The color of the sweater is best represented in the top picture where I'm facing front. The others were affected by the fading afternoon sun. (Yes, only a crazy knitting blogger out shopping for luggage in a Huntley, IL outlet mall would actually pack a sweater and a camera "just in case" we didn't make it back to Chicago proper when it was still daylight. Amazingly enough, my husband plays along and has not yet decided that I am slowly slipping into insanity). The ribbon tie is a little piece of Giotto left over from another project, and it will be replaced when I find a suitably purple ribbon to replace it with.

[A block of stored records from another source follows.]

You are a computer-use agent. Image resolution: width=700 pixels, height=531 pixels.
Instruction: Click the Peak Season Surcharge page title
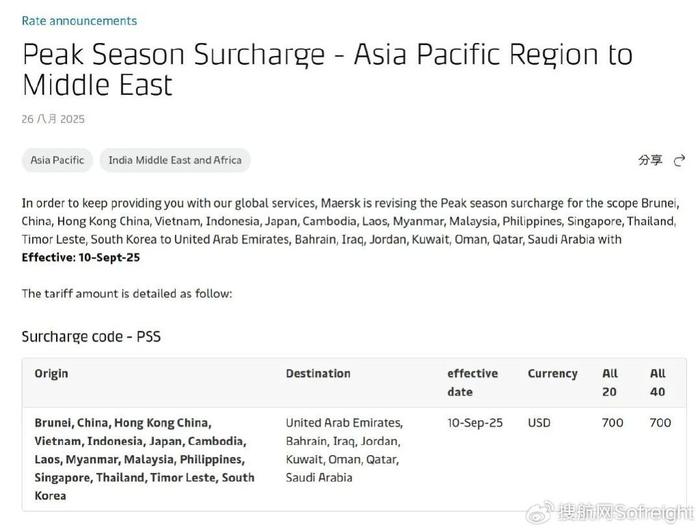327,69
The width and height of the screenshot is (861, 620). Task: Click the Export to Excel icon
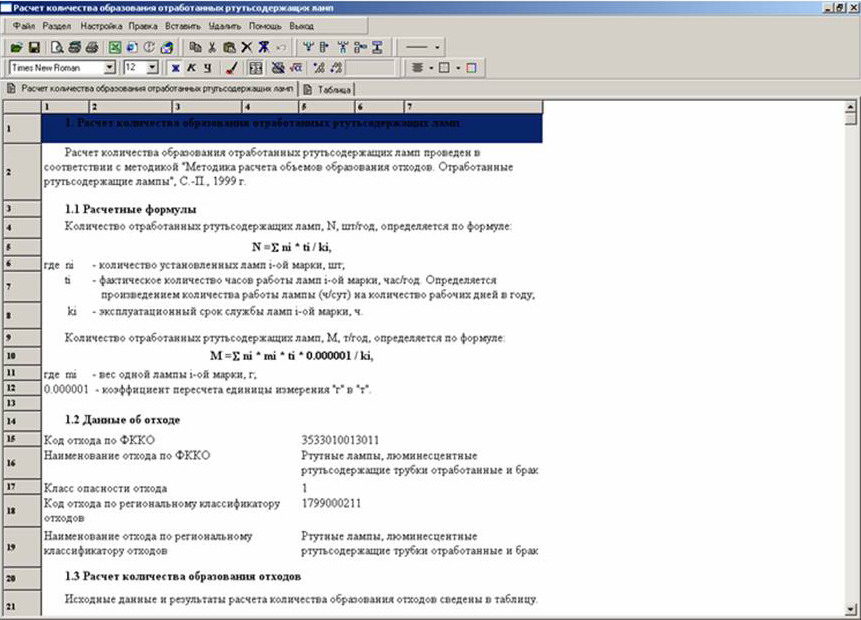tap(115, 47)
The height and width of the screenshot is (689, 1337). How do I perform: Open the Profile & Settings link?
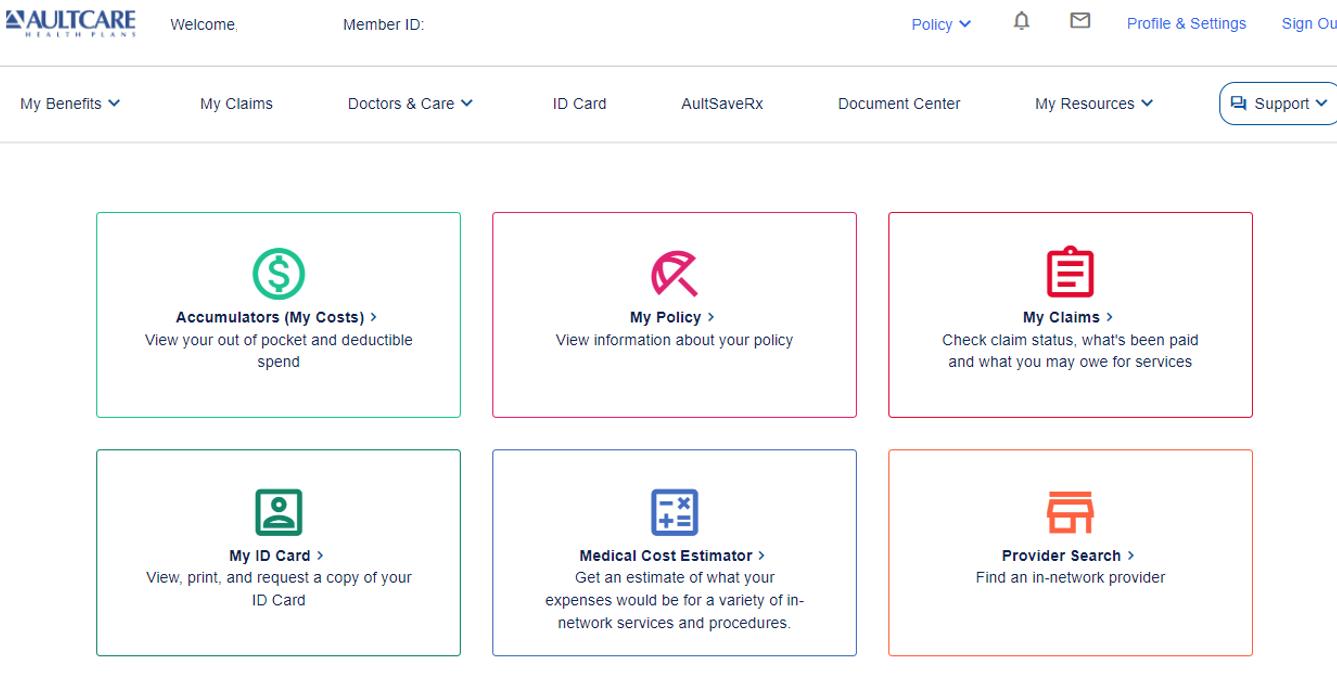(1186, 24)
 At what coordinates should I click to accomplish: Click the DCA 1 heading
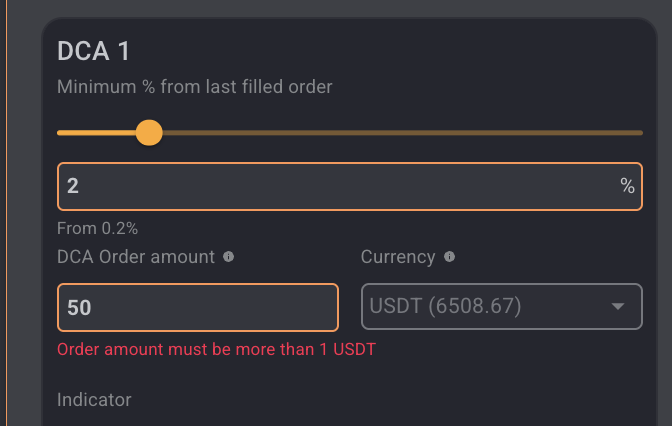(94, 51)
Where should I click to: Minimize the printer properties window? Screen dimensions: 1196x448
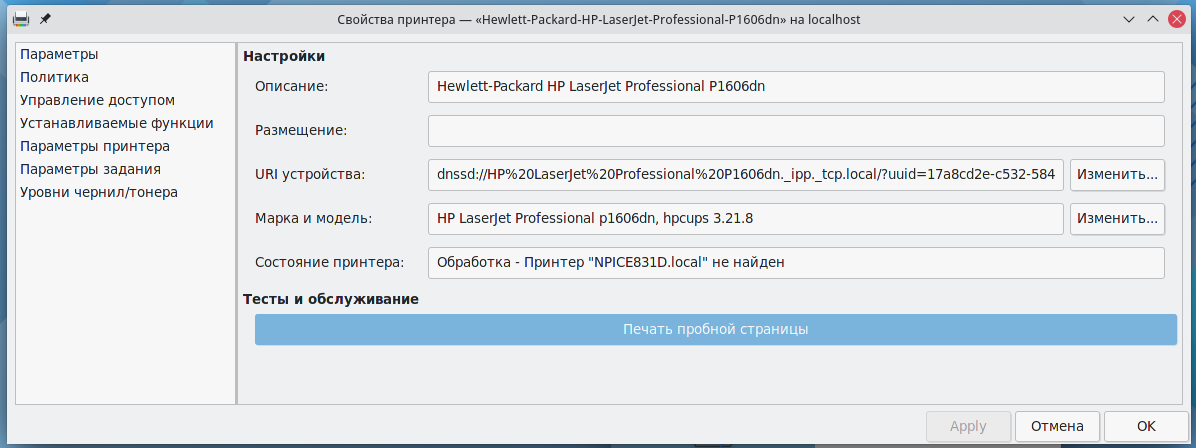[x=1129, y=19]
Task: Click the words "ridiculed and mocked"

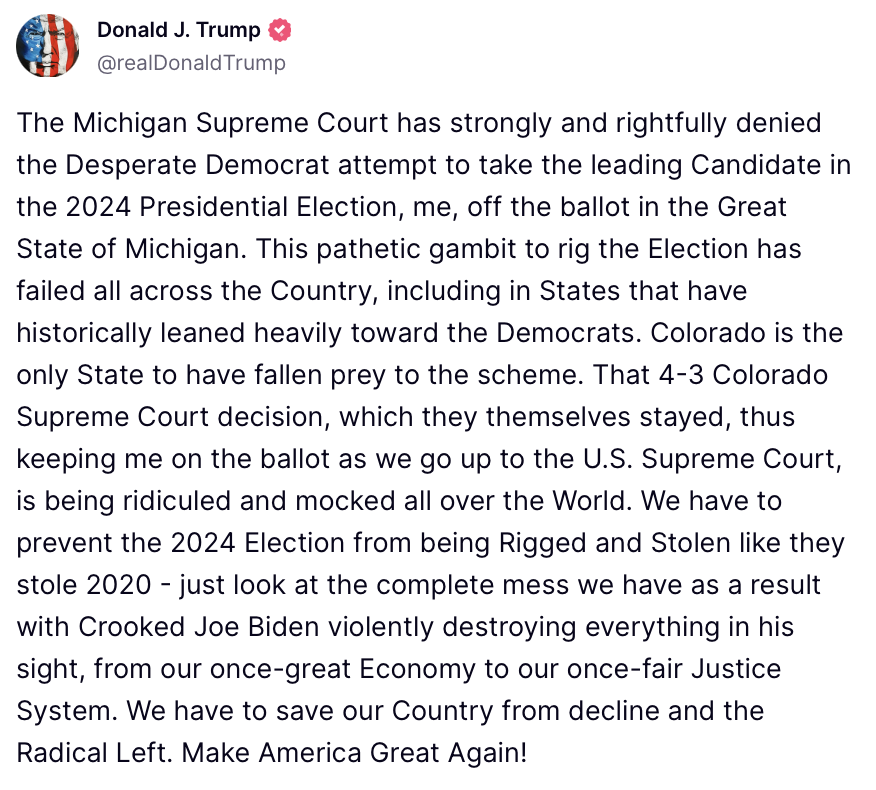Action: pos(259,501)
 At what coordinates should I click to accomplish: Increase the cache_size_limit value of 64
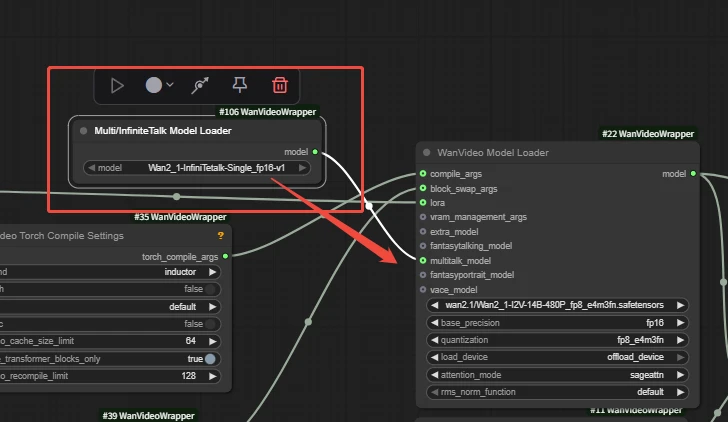point(212,341)
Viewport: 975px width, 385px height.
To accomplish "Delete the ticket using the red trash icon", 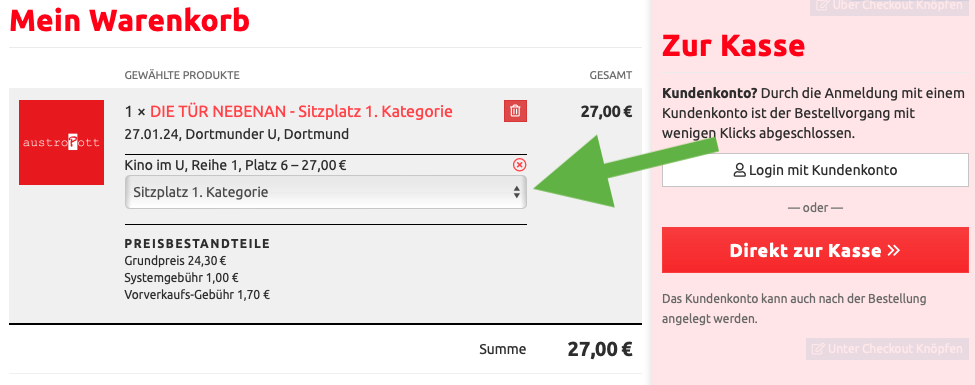I will pyautogui.click(x=515, y=111).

On the overall, I am quite pleased with this sweater. It came together quickly, has a comfortable quality to it that reminds me of a well broken in sweatshirt, and it has a few body conscious elements that make it figure friendly as well -- or at least as figure friendly as you can be when you are working in a bulky yarn gauge. It assembled easily after I wove in the large number of ends that result from knitting with big yarn without a lot of yardage per ball. While the instructions for the fronts of this sweater gave me some frustration, the designer included a number of details that made it much easier to put together than it could have been. I really do love it when a designer includes knit selvedge stitches on edges when ribbing has to be seamed together. The same selvedge stitches were also created for those neck bands, and it made putting them together a breeze, too.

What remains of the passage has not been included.